■ **Prompt**
Copy out the data word for word, from the line with "Describe the element at coordinates (19, 16)" up to and including the line with "Image resolution: width=1512 pixels, height=791".

■ **Stored rows**
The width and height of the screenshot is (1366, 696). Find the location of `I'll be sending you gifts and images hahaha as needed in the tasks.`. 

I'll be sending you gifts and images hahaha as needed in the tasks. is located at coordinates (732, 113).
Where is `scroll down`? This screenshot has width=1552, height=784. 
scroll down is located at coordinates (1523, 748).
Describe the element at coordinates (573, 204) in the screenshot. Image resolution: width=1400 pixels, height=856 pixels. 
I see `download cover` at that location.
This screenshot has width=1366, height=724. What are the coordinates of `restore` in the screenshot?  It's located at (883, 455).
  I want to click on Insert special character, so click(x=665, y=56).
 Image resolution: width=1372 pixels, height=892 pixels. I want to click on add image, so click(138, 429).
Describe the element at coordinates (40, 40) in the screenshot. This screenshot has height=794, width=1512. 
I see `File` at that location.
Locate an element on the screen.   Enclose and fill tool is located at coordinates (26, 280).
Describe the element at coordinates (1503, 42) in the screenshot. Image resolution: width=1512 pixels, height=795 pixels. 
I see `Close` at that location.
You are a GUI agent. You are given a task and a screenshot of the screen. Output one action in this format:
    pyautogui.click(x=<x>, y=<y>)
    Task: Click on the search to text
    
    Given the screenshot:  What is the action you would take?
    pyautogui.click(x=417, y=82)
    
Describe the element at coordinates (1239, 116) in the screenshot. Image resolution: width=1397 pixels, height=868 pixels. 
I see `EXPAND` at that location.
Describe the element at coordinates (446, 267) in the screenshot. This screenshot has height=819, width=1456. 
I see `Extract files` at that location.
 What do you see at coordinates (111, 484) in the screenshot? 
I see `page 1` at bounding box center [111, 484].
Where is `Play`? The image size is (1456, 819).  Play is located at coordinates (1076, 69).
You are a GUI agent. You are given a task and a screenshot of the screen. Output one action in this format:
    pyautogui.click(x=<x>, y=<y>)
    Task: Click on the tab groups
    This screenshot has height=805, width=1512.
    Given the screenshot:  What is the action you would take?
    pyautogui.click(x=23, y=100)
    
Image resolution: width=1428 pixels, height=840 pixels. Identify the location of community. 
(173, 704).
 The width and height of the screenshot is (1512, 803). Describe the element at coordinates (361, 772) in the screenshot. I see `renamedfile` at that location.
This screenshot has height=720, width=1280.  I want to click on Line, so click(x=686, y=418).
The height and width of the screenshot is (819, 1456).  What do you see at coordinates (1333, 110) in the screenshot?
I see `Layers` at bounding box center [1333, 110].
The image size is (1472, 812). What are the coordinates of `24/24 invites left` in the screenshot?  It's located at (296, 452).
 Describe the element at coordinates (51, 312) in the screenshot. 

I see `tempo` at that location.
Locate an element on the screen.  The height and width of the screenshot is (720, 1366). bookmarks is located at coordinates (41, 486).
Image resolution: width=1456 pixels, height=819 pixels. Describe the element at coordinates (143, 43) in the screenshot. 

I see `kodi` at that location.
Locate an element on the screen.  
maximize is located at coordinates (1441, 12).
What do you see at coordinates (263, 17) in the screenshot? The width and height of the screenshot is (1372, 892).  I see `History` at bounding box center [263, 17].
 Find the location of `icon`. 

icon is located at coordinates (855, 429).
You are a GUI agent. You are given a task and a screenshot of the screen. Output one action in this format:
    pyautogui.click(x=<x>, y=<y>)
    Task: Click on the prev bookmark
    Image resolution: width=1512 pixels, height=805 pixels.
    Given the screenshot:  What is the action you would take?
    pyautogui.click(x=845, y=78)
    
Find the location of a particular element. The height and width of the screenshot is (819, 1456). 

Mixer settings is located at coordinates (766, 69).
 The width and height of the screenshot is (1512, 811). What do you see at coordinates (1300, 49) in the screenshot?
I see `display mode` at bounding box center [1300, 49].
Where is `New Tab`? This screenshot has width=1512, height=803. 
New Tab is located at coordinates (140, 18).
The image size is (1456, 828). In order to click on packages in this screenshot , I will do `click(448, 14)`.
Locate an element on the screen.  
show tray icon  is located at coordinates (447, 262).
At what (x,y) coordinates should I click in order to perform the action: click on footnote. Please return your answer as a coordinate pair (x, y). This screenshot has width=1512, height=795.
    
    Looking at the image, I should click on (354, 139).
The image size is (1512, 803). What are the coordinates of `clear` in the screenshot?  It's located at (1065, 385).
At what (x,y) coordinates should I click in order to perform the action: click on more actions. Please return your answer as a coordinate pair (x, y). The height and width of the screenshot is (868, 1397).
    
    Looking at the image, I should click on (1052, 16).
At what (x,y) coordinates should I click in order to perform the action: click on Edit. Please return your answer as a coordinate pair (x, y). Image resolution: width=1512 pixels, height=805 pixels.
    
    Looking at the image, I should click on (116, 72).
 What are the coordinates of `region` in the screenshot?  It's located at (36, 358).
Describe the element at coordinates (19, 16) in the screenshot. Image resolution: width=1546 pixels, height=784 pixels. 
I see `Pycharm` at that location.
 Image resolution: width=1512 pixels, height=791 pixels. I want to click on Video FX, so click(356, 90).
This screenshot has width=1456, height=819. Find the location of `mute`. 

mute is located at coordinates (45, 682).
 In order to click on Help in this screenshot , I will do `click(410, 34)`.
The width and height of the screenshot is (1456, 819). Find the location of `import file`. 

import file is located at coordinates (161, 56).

■ **Expected output**
Describe the element at coordinates (19, 16) in the screenshot. Image resolution: width=1546 pixels, height=784 pixels. 
I see `Pycharm` at that location.
 Image resolution: width=1512 pixels, height=791 pixels. I want to click on Video FX, so click(356, 90).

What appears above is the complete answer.